Task instructions
Show every line from the rows below that contains the string "icon". Case counts.

Input data

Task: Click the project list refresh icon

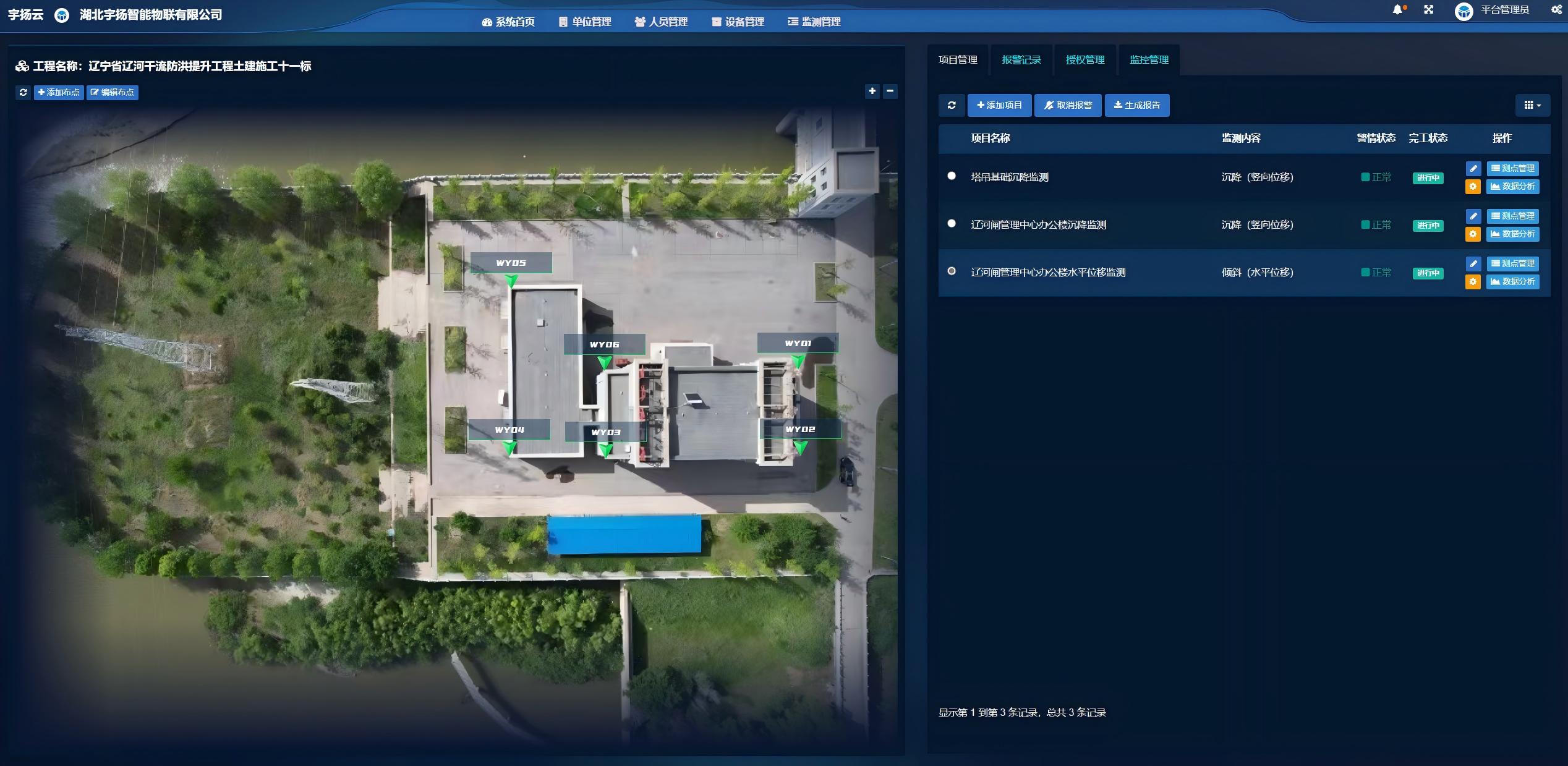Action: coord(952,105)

* * *

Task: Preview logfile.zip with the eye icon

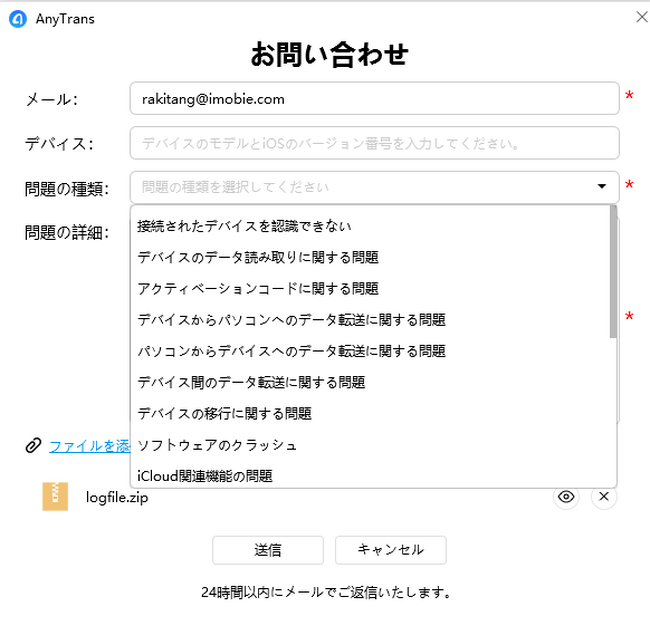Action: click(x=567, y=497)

* * *

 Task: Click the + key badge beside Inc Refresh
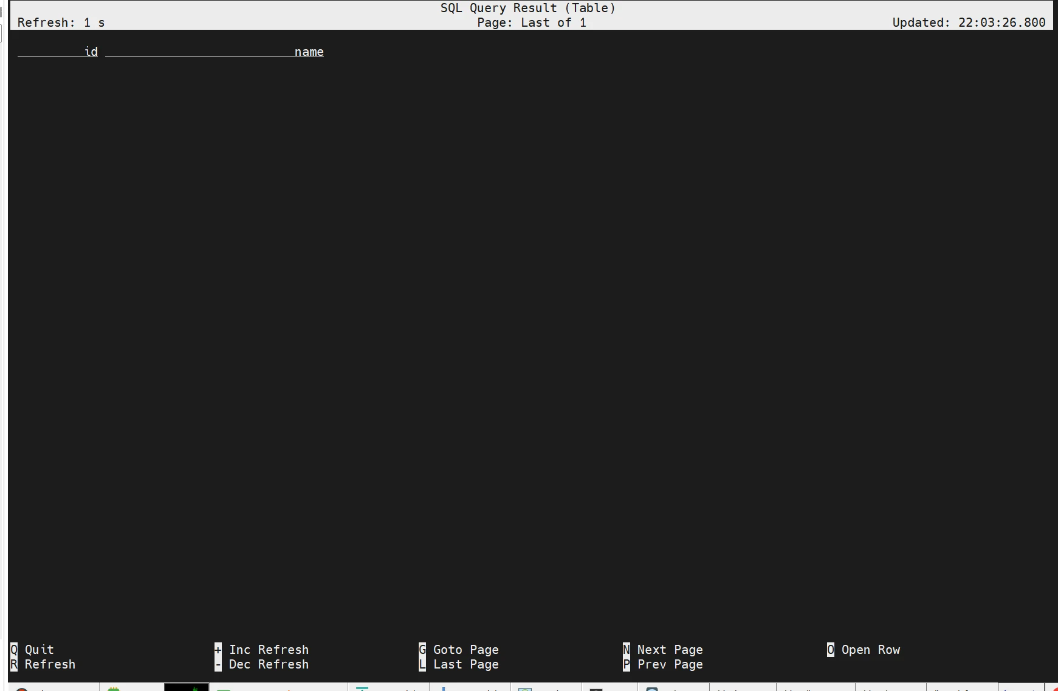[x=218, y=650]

Written answer
Task: Click the project list refresh icon
Task: Preview logfile.zip with the eye icon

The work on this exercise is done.